THE EARLY HARVEST AND RED ASTRACAN APPLES.
There is a strange fascination about new things, and when a new fruit or new flower is heralded, with considerable flourish of trumpets, great is the desire to see and to possess the stranger. This is quite natural; we all love variety, and the advent of a new fruit produces a flutter of pleasurable excitement among pomologists, quite akin to that produced by some new discovery in the scientific world. But while it is well to be interested in the dissemination and testing of new fruits, it is not well to forget those that have been long and thoroughly tried, and have stood the test. Designing and unscrupulous persons have often availed themselves, and still do and will avail themselves of this love of novelty to sell at high prices fruit trees of some new sort that is not as valuable or profitable as many that might be purchased at a much more moderate cost.

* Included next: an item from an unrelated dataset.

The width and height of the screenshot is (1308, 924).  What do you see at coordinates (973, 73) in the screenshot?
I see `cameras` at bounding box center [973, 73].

To-day it shall be our pleasure to call attention to two of our best summer apples—varieties that have been long tried and have proved themselves to be well worthy of a place in every fruit garden or orchard.
The Early Harvest is of American origin, according to the authorities, but the writer has never seen any account setting forth either the time or place of its nativity. It has been very widely disseminated, and in the last report of the American Pomological Society is recommended for cultivation in thirty-three of the States and Provinces represented in that Association, extending from Nova Scotia to Texas, and from Maine to California.

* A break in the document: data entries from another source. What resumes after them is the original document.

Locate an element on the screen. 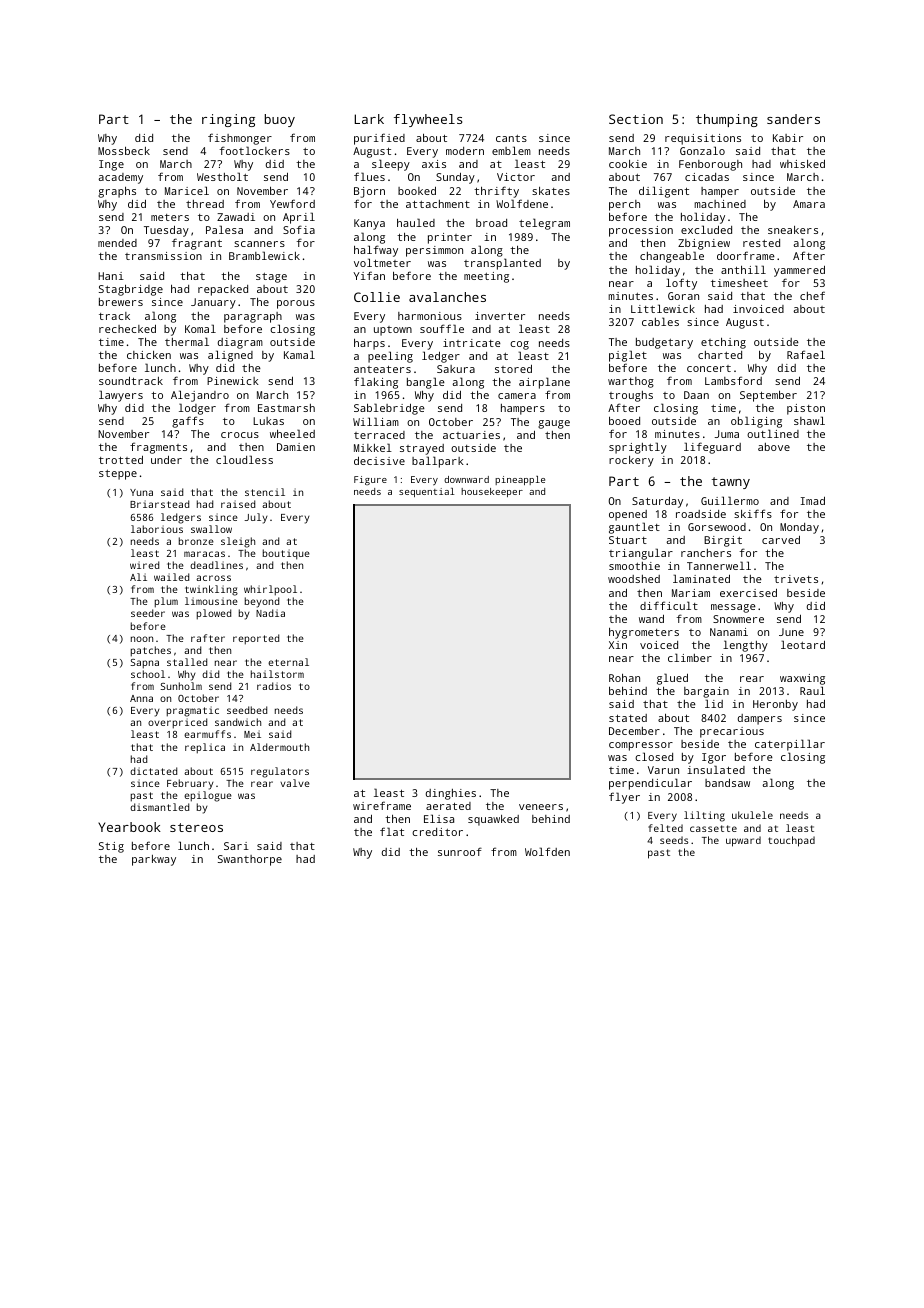 Image resolution: width=924 pixels, height=1308 pixels. Rohan is located at coordinates (624, 678).
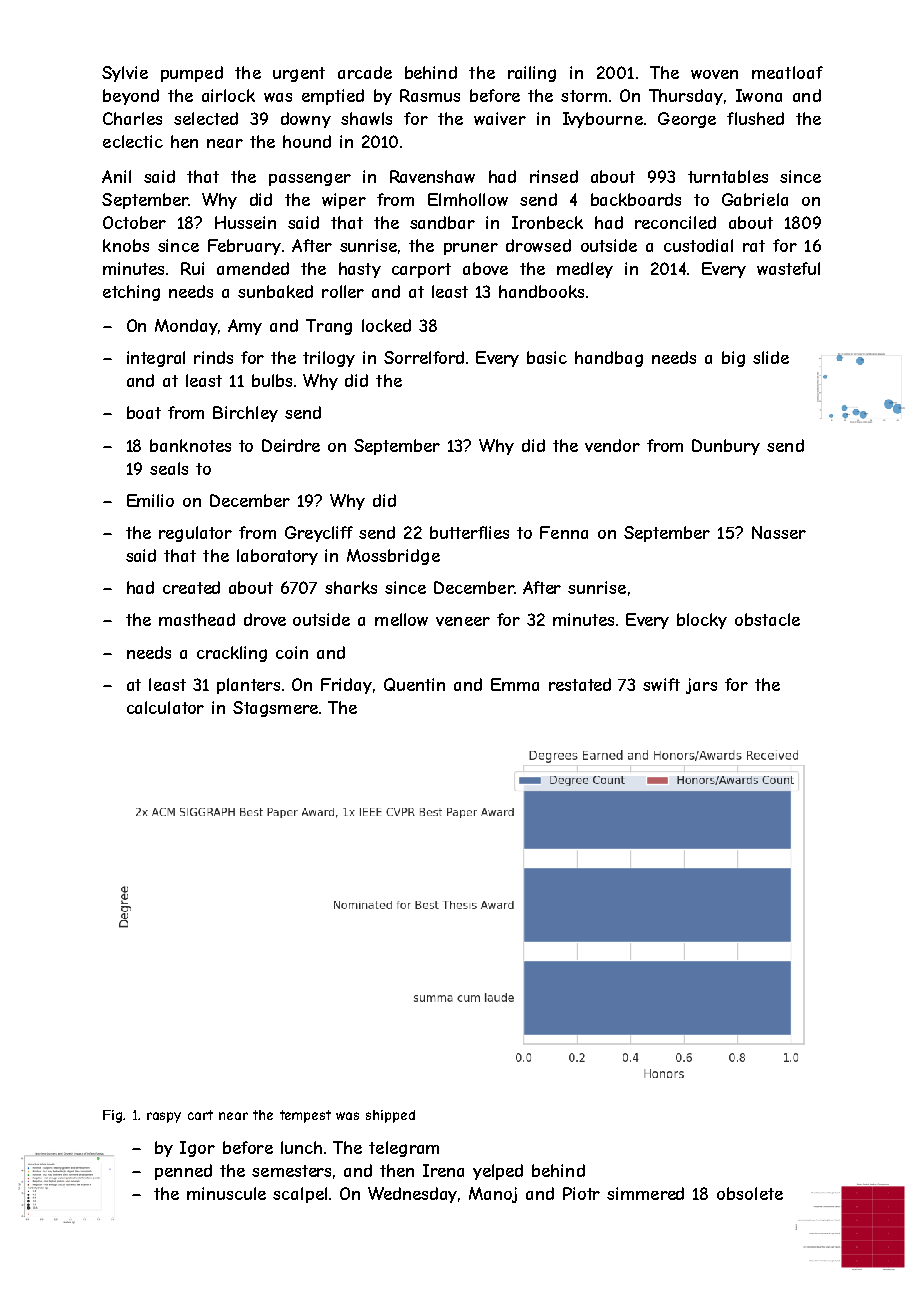 Image resolution: width=924 pixels, height=1314 pixels. Describe the element at coordinates (307, 141) in the image. I see `hound` at that location.
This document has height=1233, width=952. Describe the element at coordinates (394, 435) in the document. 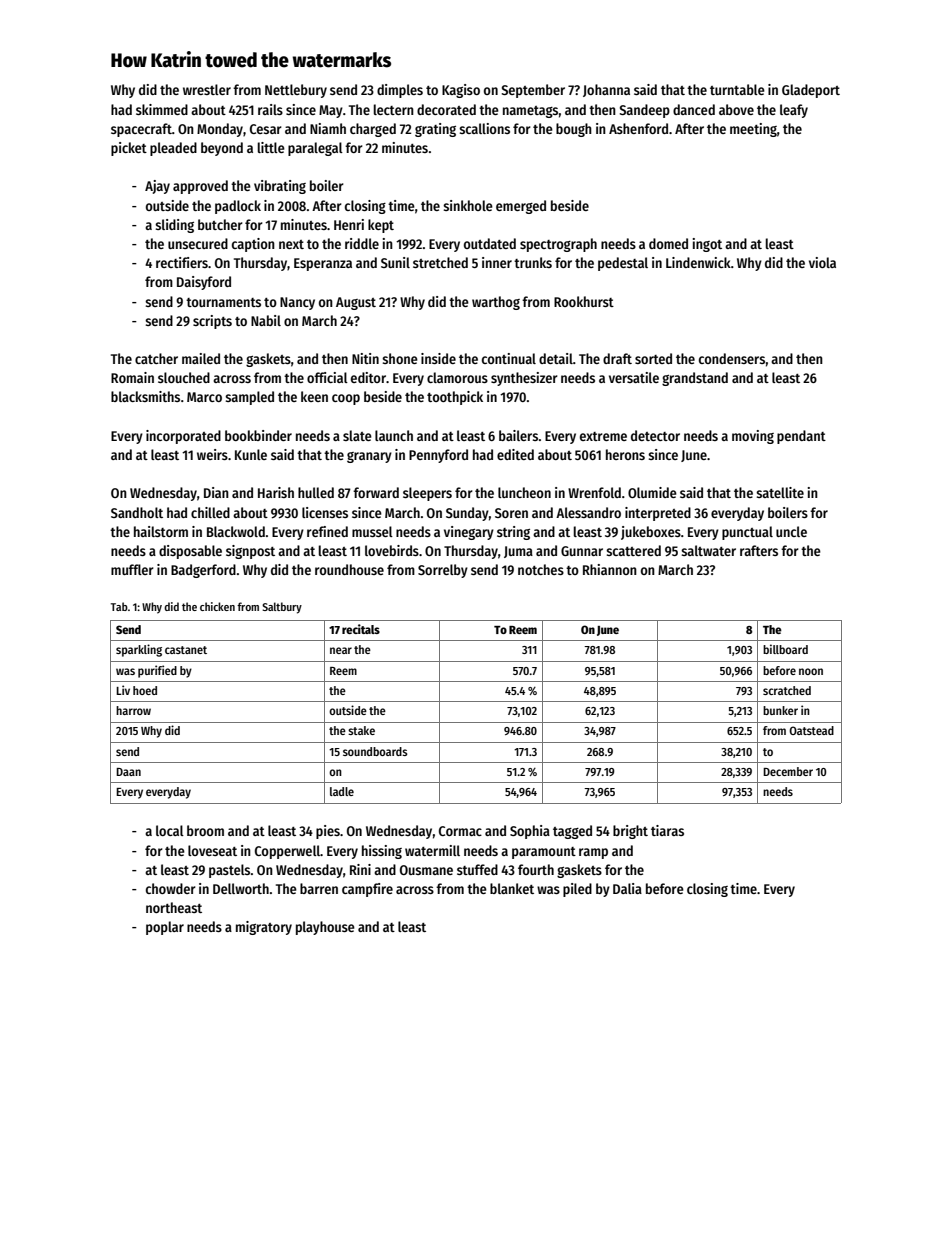

I see `launch` at that location.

According to our observation, this variety produces the finest fruit when planted in soils that abound in lime and are thoroughly drained. In rich alluvial soils, and especially if imperfectly drained, the fruit is frequently spotted and cracked, and deficient in flavor. But on the other hand, when the soil is suitable, the fruit is perfectly developed, fair, smooth, and of high flavor. The tree is a moderate grower, comes into bearing early, and yields abundantly. The fruit is of medium size, light yellow with white flesh, juicy, and of a sprightly sub-acid flavor, ripening in the end of July and beginning of August. It is very valuable both for cooking and dessert, and worthy of a place in the smallest collection.
The Red Astracan was introduced into England from Sweden in 1816, and thence it has been brought to this continent, in no part of which is it more at home than in Canada. The tree is very hardy and will thrive vigorously in places where the Early Harvest would suffer from the cold. It receives the double star of great merit in Nova Scotia and Maine, Michigan and Wisconsin, and twenty-two other States, and that even as far south as Louisiana and Texas. It is reported as doing well in the Counties of Glengarry and Carleton, and may with safety be planted in very cold parts of our Province; yet we have heard of its failing to succeed in Arnprior, in the County of Renfrew.
It is one of our most handsome fruits, being of full medium size, of a dark crimson, covered with a light bloom. The flesh is white, crisp and juicy, of a rich acid flavor. It is an excellent cooking apple, and its showy color gives it great popularity in the markets. It begins to ripen before the middle of August, and continues to ripen its crop gradually, so that it lasts for some time.
These two varieties of summer apples may be safely recommended for general cultivation, and while the Red Astracan is the more hardy sort, and may be planted farther northward than the Early Harvest, yet the latter, on soils abounding in lime, is by no means a tender tree. Having these, the possessor may well be content on the score of early apples, and leave to others the pleasure, and the labor too, of testing new and untried substitutes.